His socialist government has promised to tighten one of Europe's leakiest tax systems and freeze public sector wages in a bid to slash Greece's deficit from 12.7 percent last year to below the EU's 3 percent ceiling by 2012.

The government's emergency tax reform and wages bills are expected to be unveiled this week and become law by the end of the month, but details have angered Greece's powerful unions.

"We will strike on Wednesday to defend our dignity, to put an end to our sacrifices on the altar of financial markets. These are pointless sacrifices," Spyros Papaspyros, president of the ADEDY public sector union, told a news conference.

ADEDY said it would decide on Thursday after the government presents the bills whether to call another strike in early March or join one on February 24 by the GSEE private sector union.

In a positive sign for the government, opinion polls at the weekend suggested most Greeks back its economic policy and consider the fiscal measures necessary and fair.

In Spain, however, where unemployment is nearing 20 percent, public opposition to Zapatero's fiscal plans is growing.

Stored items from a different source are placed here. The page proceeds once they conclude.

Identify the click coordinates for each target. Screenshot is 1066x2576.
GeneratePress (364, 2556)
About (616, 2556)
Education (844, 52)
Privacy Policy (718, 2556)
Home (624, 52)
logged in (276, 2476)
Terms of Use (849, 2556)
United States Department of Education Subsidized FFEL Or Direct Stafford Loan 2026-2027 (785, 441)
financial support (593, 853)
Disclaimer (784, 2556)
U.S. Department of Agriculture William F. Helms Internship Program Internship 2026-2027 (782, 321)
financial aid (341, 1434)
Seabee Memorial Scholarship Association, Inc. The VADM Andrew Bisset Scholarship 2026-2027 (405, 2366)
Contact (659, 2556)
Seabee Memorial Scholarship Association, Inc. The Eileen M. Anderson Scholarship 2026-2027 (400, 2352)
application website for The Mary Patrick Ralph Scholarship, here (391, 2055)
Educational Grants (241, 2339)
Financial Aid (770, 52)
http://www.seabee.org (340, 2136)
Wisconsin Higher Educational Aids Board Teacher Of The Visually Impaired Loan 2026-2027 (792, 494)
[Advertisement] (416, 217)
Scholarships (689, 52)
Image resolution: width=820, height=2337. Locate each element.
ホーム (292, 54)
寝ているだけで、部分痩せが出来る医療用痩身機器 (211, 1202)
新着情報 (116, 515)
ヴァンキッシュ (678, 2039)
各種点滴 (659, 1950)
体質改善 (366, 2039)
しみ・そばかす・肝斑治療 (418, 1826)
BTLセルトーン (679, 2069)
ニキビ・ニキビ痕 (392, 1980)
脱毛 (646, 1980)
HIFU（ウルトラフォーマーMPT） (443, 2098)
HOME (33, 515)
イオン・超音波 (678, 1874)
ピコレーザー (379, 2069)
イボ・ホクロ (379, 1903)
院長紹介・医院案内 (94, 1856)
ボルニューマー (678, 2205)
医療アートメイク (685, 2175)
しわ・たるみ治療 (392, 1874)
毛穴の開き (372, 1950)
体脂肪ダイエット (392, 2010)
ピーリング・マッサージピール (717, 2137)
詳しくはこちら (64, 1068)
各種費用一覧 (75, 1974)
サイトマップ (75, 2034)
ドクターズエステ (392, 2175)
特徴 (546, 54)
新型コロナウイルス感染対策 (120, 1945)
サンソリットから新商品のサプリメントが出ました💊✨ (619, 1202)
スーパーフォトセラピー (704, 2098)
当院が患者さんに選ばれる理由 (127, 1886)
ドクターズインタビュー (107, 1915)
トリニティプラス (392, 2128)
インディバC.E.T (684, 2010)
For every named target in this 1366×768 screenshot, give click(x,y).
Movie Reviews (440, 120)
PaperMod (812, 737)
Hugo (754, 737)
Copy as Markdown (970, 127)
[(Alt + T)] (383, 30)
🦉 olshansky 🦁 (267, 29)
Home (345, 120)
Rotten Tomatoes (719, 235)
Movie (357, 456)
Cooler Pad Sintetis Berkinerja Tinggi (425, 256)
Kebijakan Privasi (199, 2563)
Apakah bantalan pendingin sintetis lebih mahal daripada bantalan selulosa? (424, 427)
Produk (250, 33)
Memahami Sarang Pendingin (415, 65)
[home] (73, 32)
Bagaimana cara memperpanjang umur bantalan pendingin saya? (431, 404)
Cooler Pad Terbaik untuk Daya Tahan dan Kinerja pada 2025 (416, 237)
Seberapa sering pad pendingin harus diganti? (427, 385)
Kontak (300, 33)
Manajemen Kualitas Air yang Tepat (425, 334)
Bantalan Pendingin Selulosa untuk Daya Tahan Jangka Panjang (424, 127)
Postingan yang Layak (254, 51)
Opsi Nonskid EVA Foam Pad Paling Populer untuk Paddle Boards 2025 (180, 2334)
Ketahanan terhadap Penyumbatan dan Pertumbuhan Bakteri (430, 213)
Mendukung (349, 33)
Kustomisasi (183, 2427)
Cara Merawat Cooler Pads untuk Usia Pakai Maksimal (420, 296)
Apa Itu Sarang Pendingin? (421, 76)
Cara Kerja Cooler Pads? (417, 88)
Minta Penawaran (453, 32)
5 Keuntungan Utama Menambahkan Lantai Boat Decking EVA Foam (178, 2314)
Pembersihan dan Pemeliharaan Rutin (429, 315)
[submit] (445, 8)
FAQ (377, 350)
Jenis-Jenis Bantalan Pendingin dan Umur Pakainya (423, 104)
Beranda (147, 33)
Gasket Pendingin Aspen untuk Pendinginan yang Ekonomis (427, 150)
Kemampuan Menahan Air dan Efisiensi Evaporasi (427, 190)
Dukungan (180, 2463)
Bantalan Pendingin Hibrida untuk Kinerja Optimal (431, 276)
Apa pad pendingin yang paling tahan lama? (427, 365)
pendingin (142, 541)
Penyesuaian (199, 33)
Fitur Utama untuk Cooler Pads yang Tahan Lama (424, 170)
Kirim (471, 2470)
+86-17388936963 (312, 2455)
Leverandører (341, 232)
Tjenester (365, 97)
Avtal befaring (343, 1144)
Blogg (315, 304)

A poll in left-leaning newspaper Publico showed 49 percent of Spaniards would support a general strike against the government's plan to raise the legal retirement age to 67 from 65 and consider cutting pension payments as the population ages.

Spanish unions are due to hold protest marches at the end of the month, but Zapatero's labour minister vowed on Monday to press ahead with the austerity plans.

"The government has sent a proposal on pensions to parliament and we're not going to withdraw it, with demonstrations or without them," Celestino Corbacho told El Mundo newspaper.